High-energy light particles, or gamma rays, were detected by NASA’s Fermi Telescope September 14 last year, less than half a second from the time that the first evidence of Einstein’s long-awaited gravitational wave signal was picked up by the Laser Interferometer Gravitational-Wave Observatory (LIGO) detectors in Washington and  Louisiana. They were also detected from the same region in space, making it highly unlikely to be a mere coincidence.

The emission of gamma rays implies that gas was present in the black hole merger, since gas is required to generate light—which is contrary to the belief that black holes swallow all energy around them. One of the black holes should have been able to swallow this gas before the collision happened.
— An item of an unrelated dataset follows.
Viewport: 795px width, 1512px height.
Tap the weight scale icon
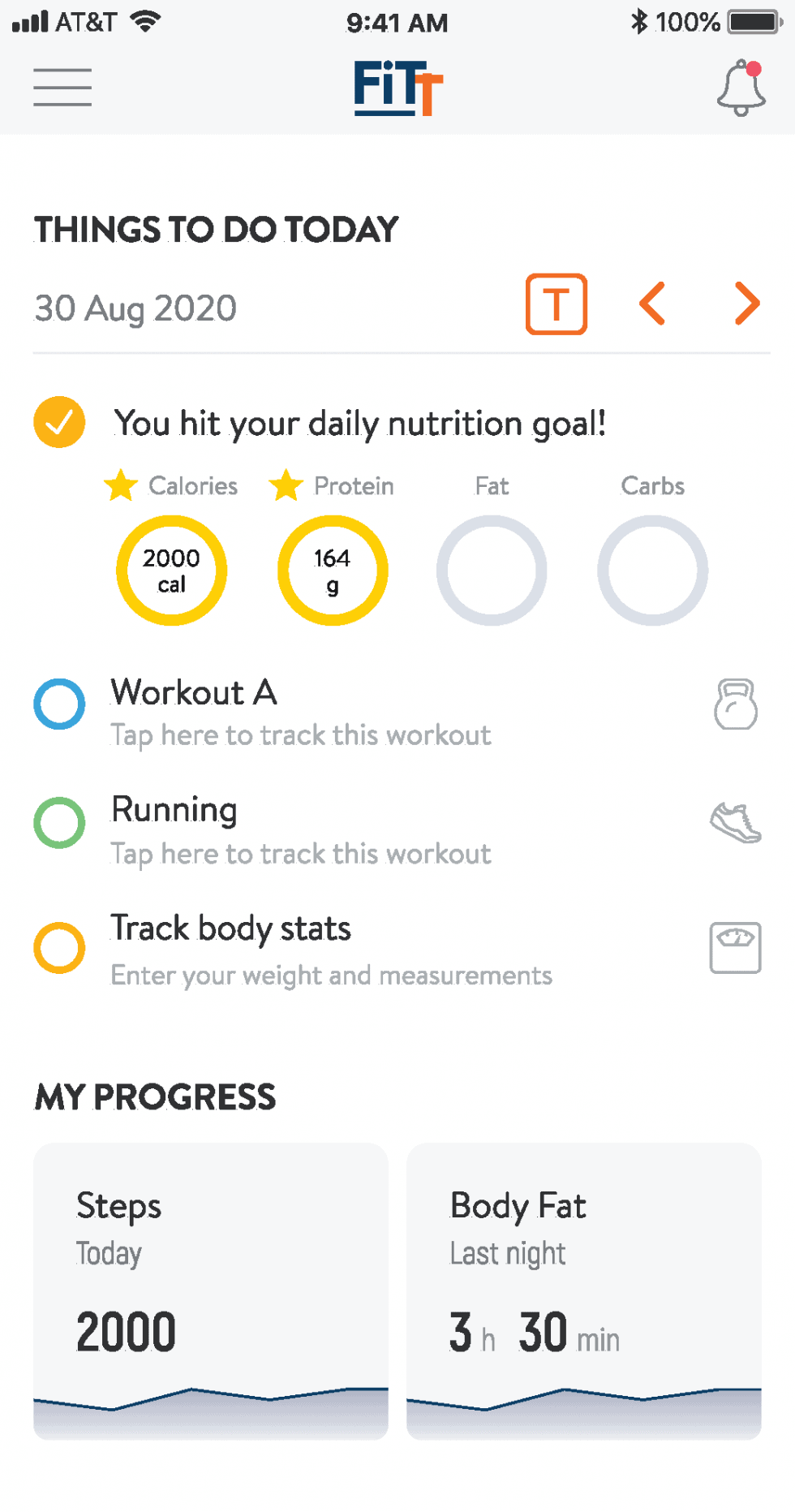pos(735,947)
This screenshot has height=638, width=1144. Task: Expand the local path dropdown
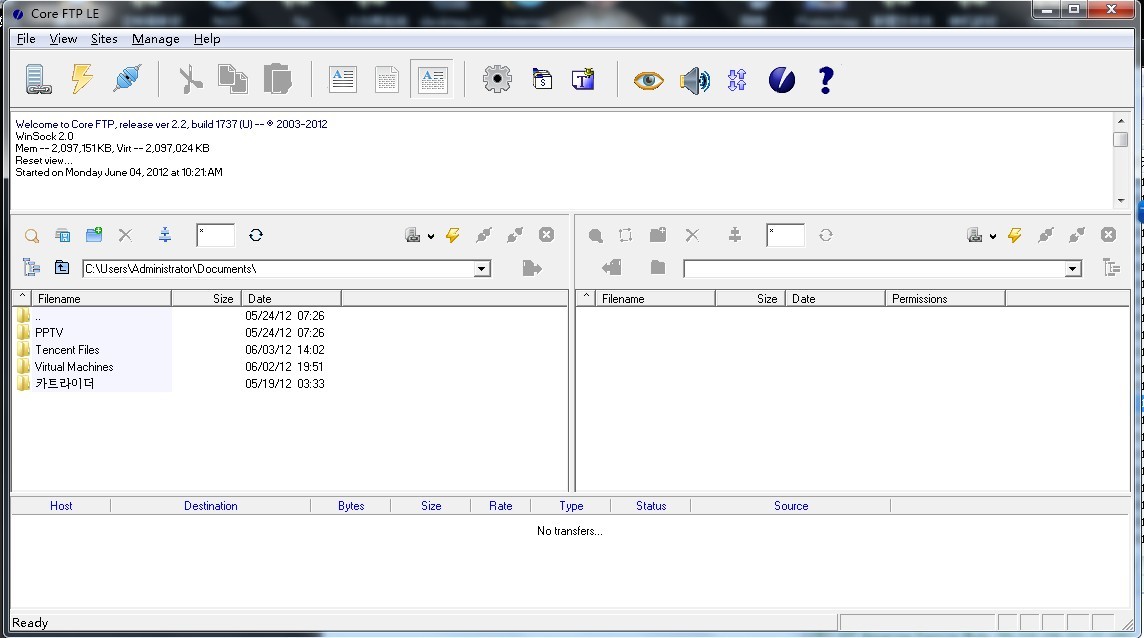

According to NASA, "gamma-rays arising from a black hole merger would be a landmark finding because black holes are expected to merge 'cleanly,' without producing any sort of light."

Locating and Finding More

This discovery helps pinpoint the location of the merger by narrowing down the suspected source area from an arc spanning 600 square degrees, to one that's only 200 square degrees. This would help predict and confirm how this black hole collision 1.3 billion years ago, being one of the most powerful events in the known universe, would have warped the fabric of space-time. We also have to rethink the nature of black holes, in that black holes do not swallow everything and thus can produce detectable clues when collisions happen. 

However, as the scientific method requires the replication of results to establish validity, Valerie Connaughton of the Fermi Gamma-ray Burst Monitor (GBM) team says more observations of mergers are needed. "This is a tantalizing discovery with a low chance of being a false alarm, but before we can start rewriting the textbooks we'll need to see more bursts associated with gravitational waves from black hole mergers.”

So it seems that black holes—already the most fantastically bizarre objects in the universe—have a few more tricks up their sleeves. By mobilizing every instrument we have at our disposal, across the entire spectrum of cosmic emissions, we may just begin to understand what they are.